Ganoderma lucidum Prevents Cisplatin-Induced Nephrotoxicity through Inhibition of Epidermal Growth Factor Receptor Signaling and Autophagy-Mediated Apoptosis

• Main Authors: Yasmen F. Mahran, Hanan M. Hassan
• Format: Article
• Language: English
• Published: Hindawi Limited 2020-01-01
• Series: Oxidative Medicine and Cellular Longevity
• Online Access: http://dx.doi.org/10.1155/2020/4932587

Background. Cisplatin (cis-diaminedichloroplatinum, CDDP) is a broad-spectrum antineoplastic agent. However, CDDP has been blamed for its nephrotoxicity, which is the main dose-limiting adverse effect. Ganoderma lucidum (GL), a medicinal mushroom, has antioxidant and inflammatory activities. Therefore, this study is aimed at finding out the potential nephroprotection of GL against CDDP-induced nephrotoxicity in rats and the possible molecular mechanisms including the EGFR downstream signaling, apoptosis, and autophagy. Methods. Rats were given GL (500 mg/kg) for 10 days and a single injection of CDDP (12 mg/kg, i.p). Results. Nephrotoxicity was evidenced by a significant increase in renal indices and oxidative stress markers. Additionally, CDDP showed a plethora of inflammatory and apoptotic responses as evidenced by a profound increase of HMGB-1, NF-κB, and caspase-3 expressions, whereas administration of GL significantly improved all these indices as well as the histopathological insults. Renal expression of EGFR showed a similar trend after GL administration.
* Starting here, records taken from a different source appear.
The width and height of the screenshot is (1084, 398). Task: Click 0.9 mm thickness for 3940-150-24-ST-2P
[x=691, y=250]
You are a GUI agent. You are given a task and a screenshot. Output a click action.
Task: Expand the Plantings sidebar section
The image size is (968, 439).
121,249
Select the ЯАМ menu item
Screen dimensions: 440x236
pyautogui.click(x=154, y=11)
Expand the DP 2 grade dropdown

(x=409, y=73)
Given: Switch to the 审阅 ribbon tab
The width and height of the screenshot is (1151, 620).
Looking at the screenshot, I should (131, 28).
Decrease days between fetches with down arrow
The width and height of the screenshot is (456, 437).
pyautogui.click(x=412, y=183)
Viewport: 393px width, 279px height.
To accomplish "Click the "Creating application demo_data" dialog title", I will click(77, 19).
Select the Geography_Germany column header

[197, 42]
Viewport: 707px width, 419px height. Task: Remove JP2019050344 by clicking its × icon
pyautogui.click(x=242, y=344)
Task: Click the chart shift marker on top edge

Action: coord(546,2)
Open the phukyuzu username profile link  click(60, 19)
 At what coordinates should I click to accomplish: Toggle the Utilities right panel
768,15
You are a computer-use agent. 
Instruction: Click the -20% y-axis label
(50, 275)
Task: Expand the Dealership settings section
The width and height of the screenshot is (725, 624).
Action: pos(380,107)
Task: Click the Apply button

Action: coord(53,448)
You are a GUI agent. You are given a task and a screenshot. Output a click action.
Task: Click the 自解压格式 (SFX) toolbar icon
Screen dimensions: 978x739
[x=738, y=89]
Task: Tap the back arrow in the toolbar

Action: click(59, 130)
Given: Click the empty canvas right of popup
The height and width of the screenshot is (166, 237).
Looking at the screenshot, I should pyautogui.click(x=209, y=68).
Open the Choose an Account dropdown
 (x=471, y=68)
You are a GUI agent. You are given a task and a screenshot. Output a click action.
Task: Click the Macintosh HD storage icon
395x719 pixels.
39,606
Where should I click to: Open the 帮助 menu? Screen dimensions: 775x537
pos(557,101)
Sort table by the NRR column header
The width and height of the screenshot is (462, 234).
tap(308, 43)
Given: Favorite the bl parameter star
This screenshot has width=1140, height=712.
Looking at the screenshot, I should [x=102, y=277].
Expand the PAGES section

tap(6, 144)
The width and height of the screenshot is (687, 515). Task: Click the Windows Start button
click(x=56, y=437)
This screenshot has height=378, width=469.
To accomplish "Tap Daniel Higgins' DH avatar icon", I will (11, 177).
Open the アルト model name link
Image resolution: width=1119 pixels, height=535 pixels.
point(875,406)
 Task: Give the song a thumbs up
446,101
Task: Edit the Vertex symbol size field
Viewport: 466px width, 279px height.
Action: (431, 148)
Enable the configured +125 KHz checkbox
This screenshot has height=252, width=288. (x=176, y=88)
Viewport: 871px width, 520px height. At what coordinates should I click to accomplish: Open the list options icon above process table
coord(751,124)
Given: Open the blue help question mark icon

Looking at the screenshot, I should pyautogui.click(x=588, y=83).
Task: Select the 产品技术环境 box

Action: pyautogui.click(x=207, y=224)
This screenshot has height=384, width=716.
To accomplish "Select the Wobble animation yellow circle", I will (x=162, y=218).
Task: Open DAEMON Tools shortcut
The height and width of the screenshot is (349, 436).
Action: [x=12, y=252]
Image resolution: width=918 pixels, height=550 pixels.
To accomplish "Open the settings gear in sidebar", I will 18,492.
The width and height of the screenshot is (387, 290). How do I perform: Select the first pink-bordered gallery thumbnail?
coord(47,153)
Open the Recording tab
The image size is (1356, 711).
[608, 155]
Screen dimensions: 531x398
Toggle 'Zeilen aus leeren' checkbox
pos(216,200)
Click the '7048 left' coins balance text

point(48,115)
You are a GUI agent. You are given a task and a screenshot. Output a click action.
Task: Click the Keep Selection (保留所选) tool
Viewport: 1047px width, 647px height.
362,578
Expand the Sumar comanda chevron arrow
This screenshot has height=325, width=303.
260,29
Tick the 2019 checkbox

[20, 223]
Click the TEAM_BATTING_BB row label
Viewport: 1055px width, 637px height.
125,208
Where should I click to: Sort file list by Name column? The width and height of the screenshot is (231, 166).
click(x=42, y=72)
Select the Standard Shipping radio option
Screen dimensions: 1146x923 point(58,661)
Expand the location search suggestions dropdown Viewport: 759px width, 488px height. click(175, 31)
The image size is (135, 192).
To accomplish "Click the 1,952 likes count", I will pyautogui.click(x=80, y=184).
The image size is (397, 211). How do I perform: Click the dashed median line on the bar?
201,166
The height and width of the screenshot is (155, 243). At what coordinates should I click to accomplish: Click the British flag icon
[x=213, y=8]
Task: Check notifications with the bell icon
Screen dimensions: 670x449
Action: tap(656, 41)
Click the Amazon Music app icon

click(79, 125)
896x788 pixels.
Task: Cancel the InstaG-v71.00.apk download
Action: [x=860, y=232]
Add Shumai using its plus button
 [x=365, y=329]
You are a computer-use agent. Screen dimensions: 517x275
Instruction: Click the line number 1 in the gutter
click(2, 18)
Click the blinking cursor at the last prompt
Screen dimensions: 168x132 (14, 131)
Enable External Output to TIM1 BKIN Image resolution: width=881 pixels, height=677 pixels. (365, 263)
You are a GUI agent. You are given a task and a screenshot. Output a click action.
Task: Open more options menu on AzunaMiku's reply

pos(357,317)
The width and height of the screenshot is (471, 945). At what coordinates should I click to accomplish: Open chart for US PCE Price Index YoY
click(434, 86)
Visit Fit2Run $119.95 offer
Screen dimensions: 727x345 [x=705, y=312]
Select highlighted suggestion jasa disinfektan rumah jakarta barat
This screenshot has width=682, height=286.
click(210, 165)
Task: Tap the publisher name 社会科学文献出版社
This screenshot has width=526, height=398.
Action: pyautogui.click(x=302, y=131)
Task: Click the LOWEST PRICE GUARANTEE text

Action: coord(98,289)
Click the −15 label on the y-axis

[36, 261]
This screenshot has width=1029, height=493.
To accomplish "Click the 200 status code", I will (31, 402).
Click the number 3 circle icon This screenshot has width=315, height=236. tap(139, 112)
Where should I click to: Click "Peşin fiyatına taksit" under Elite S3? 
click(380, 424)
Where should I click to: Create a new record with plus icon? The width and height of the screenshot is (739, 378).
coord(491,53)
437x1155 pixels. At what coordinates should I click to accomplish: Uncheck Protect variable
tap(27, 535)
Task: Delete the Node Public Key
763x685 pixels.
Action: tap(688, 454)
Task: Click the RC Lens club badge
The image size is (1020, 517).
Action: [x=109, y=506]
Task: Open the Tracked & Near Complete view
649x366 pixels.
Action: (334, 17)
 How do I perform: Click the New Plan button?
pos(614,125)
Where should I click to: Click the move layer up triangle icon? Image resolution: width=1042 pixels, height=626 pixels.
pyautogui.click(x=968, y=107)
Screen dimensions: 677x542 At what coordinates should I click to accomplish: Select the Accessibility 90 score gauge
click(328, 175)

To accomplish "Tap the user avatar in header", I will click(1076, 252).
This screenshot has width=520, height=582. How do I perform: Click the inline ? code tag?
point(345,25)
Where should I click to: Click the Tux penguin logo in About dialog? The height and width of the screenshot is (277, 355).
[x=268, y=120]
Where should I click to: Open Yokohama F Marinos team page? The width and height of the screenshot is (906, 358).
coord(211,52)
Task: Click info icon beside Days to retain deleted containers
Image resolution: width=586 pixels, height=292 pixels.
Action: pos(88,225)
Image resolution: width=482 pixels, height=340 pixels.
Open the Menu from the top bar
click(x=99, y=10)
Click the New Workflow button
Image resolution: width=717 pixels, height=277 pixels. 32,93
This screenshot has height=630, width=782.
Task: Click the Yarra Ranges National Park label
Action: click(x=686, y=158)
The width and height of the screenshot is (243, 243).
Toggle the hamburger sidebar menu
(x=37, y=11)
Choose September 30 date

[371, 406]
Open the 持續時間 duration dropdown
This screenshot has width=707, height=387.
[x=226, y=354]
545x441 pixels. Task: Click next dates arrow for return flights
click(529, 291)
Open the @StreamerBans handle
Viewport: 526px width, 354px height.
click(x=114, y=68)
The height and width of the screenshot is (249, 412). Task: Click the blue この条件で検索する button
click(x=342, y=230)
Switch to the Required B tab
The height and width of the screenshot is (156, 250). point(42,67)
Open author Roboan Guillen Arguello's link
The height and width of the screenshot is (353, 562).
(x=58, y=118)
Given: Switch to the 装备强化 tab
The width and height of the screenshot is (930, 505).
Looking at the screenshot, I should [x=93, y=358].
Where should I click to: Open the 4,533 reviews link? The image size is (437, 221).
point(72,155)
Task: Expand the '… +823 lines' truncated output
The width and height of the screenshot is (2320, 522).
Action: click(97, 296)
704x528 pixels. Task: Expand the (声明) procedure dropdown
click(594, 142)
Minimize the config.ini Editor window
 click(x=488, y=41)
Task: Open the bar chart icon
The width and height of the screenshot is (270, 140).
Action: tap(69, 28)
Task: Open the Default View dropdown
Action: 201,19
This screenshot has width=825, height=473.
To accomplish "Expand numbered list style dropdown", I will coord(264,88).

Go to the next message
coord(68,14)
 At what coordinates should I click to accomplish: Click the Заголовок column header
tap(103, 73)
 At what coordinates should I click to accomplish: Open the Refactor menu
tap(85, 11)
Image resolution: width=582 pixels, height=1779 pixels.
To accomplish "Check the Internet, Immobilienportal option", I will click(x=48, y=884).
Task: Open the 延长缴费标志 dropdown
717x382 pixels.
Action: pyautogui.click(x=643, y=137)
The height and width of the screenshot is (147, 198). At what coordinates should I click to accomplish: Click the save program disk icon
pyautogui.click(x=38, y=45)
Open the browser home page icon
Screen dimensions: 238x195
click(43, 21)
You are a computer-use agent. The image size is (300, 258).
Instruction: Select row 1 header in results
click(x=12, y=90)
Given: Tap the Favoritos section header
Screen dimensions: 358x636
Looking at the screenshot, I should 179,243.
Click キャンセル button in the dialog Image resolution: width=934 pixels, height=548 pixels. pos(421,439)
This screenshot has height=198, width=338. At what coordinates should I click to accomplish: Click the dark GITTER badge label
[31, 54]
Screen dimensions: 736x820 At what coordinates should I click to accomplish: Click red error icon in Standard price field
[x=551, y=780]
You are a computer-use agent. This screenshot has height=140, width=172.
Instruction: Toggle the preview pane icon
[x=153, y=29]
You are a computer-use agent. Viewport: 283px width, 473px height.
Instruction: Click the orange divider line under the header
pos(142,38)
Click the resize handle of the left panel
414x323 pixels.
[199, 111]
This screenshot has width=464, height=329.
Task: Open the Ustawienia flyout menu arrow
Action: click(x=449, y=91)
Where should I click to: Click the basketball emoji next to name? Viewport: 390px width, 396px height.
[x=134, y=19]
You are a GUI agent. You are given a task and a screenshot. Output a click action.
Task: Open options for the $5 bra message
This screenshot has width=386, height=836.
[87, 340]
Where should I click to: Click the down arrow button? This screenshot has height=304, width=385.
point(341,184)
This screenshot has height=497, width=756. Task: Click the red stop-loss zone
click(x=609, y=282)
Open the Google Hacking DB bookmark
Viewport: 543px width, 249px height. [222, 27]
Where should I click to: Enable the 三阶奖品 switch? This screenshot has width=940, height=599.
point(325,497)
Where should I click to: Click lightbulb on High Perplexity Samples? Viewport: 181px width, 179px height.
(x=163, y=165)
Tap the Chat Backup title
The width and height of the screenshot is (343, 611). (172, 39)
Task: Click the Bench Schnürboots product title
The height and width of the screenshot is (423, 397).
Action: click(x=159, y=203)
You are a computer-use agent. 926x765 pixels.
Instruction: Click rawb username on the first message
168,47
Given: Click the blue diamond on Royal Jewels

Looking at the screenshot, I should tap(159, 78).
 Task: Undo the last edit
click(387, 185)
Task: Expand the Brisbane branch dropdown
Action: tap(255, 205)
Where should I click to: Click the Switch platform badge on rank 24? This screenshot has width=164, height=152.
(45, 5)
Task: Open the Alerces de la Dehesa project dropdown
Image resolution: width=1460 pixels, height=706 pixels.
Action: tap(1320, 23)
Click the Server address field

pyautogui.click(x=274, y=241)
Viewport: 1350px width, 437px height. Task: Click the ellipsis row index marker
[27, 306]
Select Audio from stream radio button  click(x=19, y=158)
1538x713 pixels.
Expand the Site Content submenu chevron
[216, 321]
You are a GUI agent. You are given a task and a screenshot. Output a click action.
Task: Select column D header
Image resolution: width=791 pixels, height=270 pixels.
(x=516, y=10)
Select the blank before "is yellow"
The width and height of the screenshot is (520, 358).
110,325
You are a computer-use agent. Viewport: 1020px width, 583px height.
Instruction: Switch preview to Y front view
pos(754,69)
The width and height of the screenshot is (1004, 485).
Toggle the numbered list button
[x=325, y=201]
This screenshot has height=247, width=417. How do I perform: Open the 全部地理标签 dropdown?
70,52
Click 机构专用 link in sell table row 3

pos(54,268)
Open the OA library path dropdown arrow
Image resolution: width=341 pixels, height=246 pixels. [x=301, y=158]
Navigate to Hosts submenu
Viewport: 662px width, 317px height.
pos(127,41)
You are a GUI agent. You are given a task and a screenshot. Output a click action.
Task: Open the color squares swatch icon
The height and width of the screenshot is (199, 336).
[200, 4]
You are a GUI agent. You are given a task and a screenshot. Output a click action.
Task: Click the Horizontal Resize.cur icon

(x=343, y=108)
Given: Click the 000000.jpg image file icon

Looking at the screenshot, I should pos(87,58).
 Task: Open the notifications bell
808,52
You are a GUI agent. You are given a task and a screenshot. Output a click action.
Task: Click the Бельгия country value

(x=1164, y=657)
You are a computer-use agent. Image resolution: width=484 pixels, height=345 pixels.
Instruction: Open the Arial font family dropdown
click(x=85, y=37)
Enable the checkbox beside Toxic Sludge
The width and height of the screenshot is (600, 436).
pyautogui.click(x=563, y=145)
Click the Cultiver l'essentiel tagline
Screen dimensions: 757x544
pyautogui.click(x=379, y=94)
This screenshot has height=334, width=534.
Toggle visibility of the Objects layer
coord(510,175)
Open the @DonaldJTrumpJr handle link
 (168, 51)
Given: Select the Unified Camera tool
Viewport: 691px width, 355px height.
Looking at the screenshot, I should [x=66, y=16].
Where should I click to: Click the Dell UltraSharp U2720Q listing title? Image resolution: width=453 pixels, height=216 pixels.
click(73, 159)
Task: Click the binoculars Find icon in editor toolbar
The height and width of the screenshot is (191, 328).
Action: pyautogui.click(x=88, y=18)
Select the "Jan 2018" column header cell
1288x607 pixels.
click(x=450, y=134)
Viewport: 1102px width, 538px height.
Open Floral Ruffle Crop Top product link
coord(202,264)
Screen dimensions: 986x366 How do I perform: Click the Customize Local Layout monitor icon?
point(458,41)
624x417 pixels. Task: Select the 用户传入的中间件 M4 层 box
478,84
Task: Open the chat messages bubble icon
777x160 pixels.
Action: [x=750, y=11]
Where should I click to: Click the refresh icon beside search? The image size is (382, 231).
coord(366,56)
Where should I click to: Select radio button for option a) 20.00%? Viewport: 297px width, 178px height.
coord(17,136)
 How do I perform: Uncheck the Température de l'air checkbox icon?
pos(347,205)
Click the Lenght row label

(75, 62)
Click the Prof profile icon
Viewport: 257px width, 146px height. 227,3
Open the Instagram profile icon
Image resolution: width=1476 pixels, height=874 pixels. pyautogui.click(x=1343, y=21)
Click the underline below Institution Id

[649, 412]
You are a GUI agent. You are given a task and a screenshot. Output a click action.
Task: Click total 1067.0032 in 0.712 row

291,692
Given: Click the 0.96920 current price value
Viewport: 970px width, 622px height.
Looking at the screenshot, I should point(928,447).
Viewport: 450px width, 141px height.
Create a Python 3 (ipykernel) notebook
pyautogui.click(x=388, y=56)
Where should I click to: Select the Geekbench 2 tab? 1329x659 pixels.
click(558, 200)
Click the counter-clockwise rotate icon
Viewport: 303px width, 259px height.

Furthermore, activation of autophagy protein, LC3 II, was found to be involved in GL-mediated nephroprotection correlated with the downregulation of apoptotic signaling, caspase-3 and terminal deoxynucleotidyl transferase (TDT) renal expressions. Conclusion. These results suggest that GL might have improved CDDP-induced nephrotoxicity through antioxidant, anti-inflammatory, and autophagy-mediated apoptosis mechanisms and that inhibition of EGFR signaling might be involved in nephroprotection.